# Problem details
Take the entries that follow and return only the lines from the one with "Screen dimensions: 640x1138" through the final line, leaving every picture behind.

# Source data
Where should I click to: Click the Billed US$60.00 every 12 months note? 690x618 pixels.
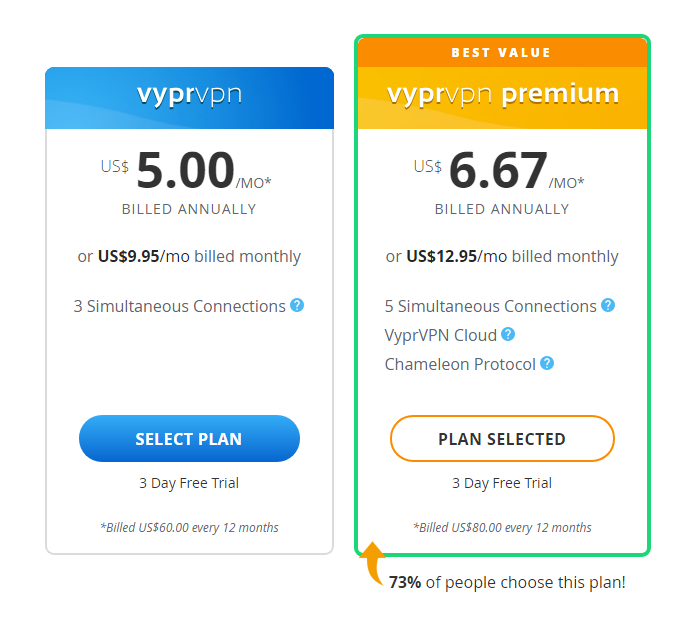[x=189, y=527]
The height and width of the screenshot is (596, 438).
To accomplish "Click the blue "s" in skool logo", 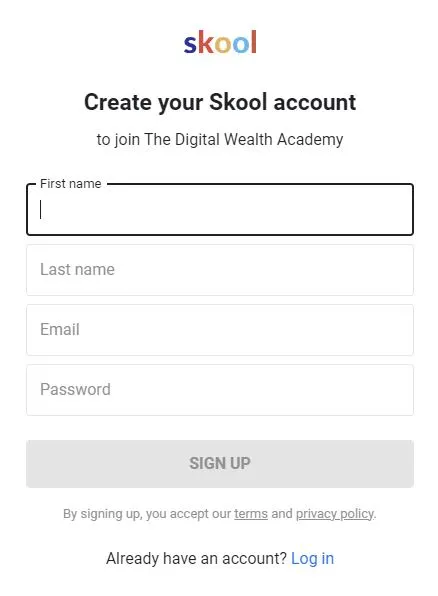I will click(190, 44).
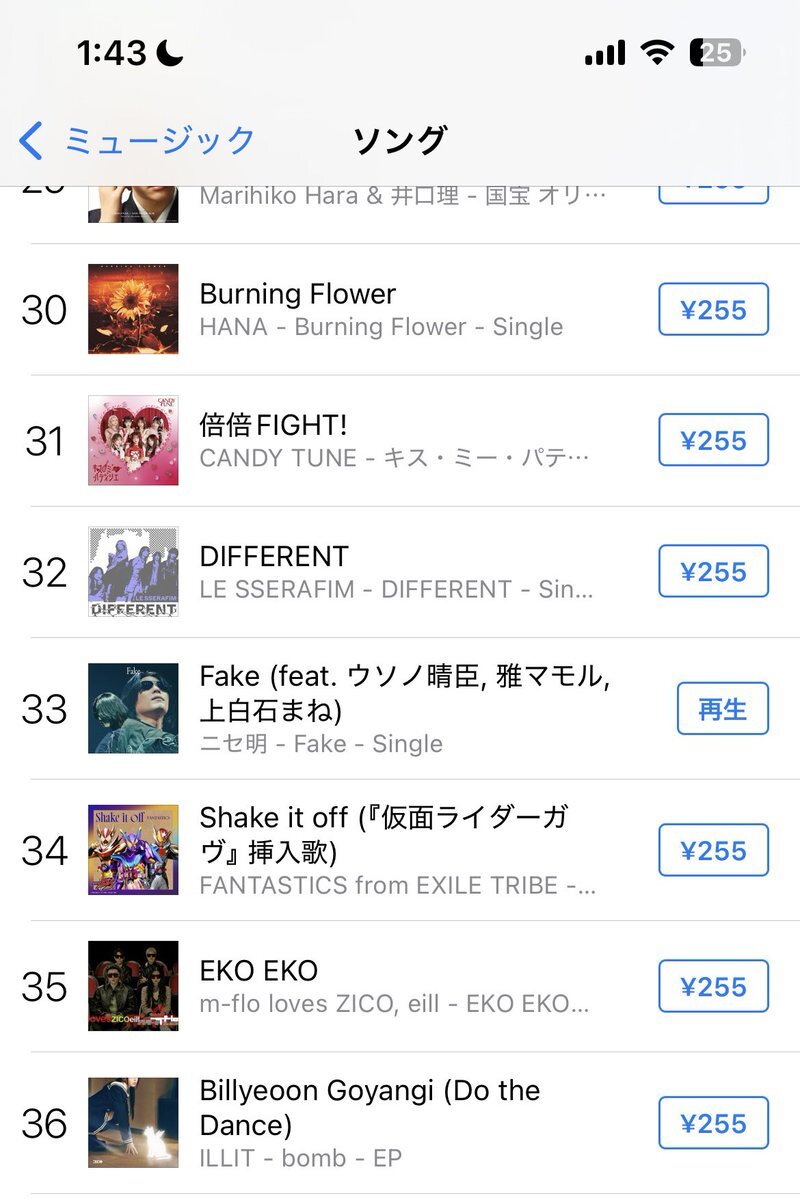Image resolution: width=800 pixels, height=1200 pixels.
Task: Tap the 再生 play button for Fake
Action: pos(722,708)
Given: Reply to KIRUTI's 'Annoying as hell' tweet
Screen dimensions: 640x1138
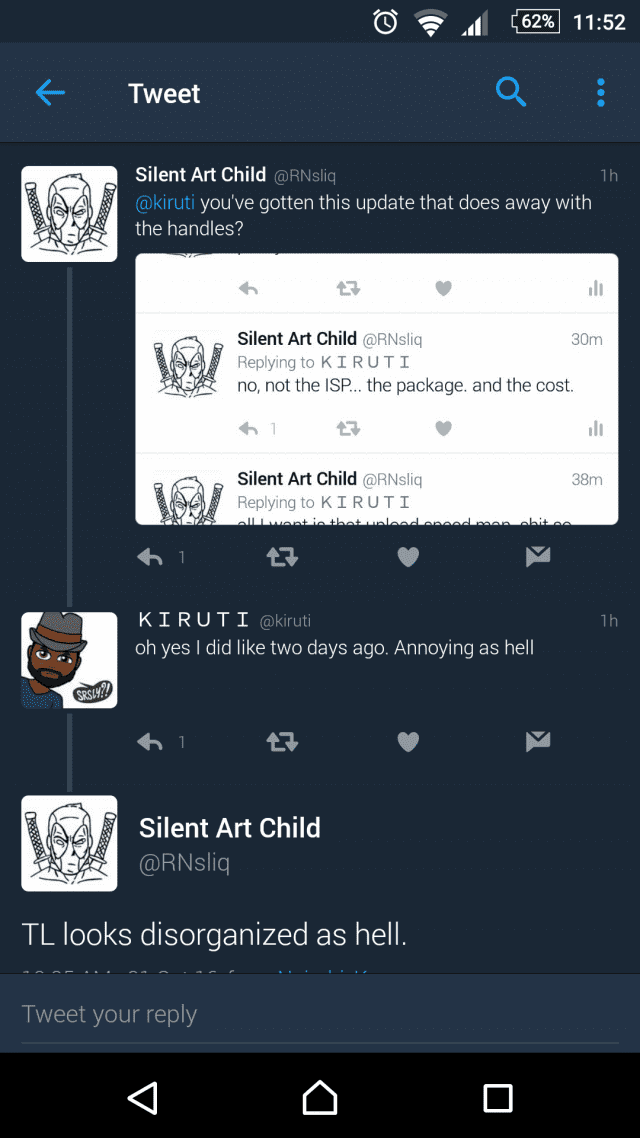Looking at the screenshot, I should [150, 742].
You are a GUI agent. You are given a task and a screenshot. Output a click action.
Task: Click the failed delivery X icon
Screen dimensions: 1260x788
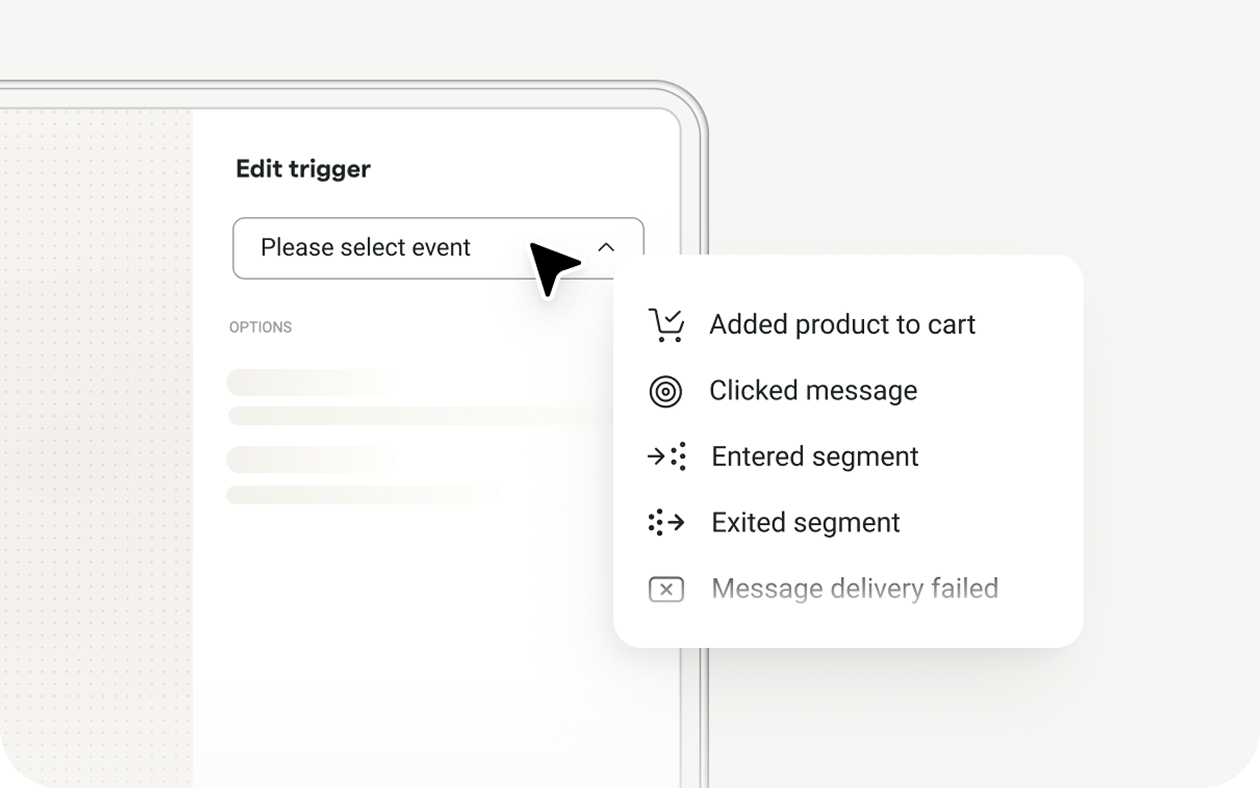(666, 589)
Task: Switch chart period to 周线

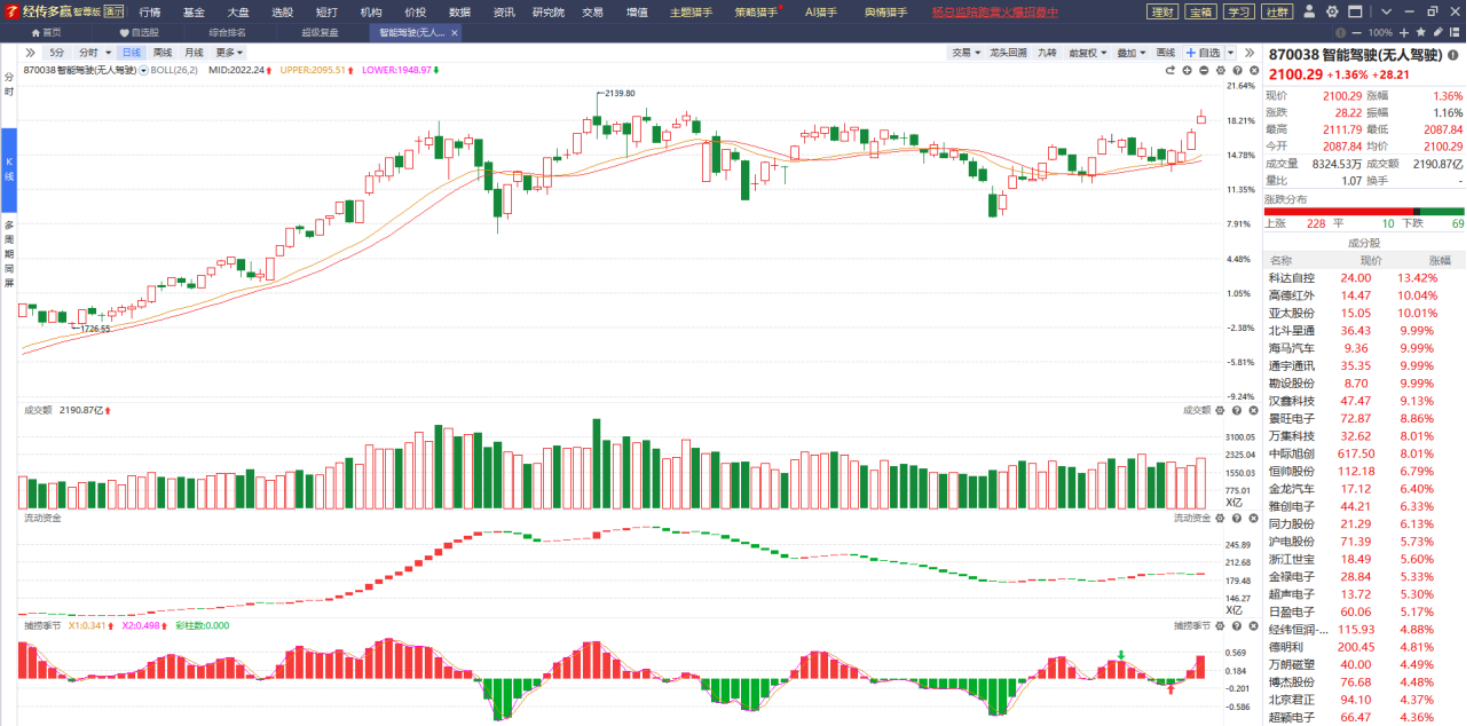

# Written answer
Screen dimensions: 640x1138
Looking at the screenshot, I should [150, 742].
You are a GUI agent. You are given a task and a screenshot. Output a click action.
Task: Click the failed delivery X icon
Screen dimensions: 1260x788
(666, 589)
Task: Switch chart period to 周线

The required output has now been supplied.